Canada mosque vandalised in Islamophobic attack
Several rooms were destroyed and vandalised at the Baitul Kareem Mosque in Cambridge, in what community leaders are calling a "cowardly act".
"The Muslim community in Canada has experienced a sharp increase in attacks against them after the London, Ont., massacre in June," the Coalition of Muslim Women K-W told CBC.
There was damage to the kitchen area, including the stove and other property.
The coalition also called for increased security around Muslim places of worship and said it "hopes the national summit against Islamophobia compels all forms of government to take actionable steps to stop the cycle of harassment and violence against Muslims".
"Any act of vandalism, especially in a place of worship, is a hateful act," said Cambridge Mayor Kathryn McGarry, who visited the mosque.

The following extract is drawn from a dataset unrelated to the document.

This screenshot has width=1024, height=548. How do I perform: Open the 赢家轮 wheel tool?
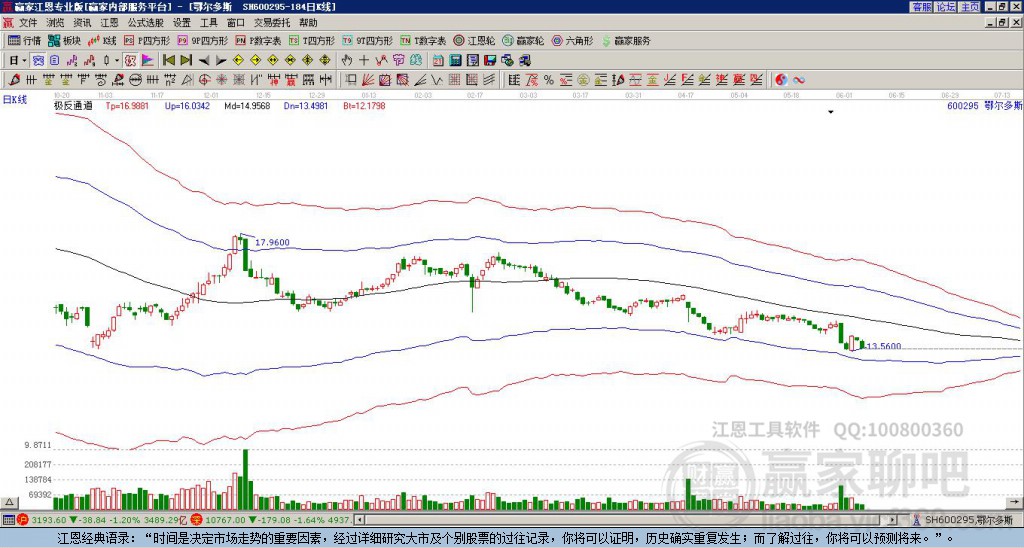click(523, 41)
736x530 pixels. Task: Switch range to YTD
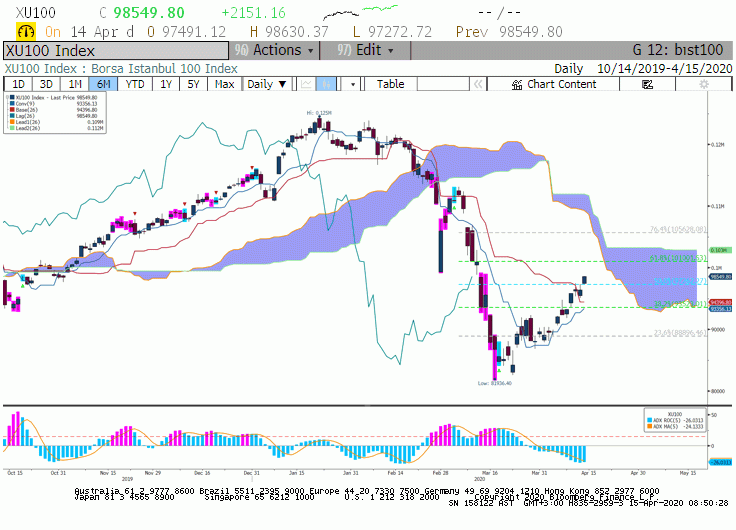135,84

“It's spiteful, it's mean, it's hateful and I think the important thing is members of our community feel safe."
Baitul Kareem worshippers forewent midday prayer and instead volunteered to clean the prayer space and the kitchen.
There is no information as yet about those responsible for vandalising the mosque, and the attack comes as Canada is set to hold a national summit on Islamophobia.
Last month MPs unanimously adopted a motion calling to "convene an Emergency National Action Summit on Islamophobia" following the killing of a family in a pre-meditated attack.
A man driving a pick-up truck slammed into and killed four members of a Muslim family in the south of Canada's Ontario province, in what police was a "premeditated" attack.
Twenty-year-old Nathaniel Veltman is suspected of ramming his pick-up truck into a family of Pakistani origin on the sidewalk of an intersection in the city of London, Ontario, authorities at the time said.
A 9-year old boy survived the attack but his parents, Salman Afzal, 46 and Madiha Afzali, 44 died alongside his 15-year-old sister Yumna and their 74-year -old grandmother, whose name has not been made public.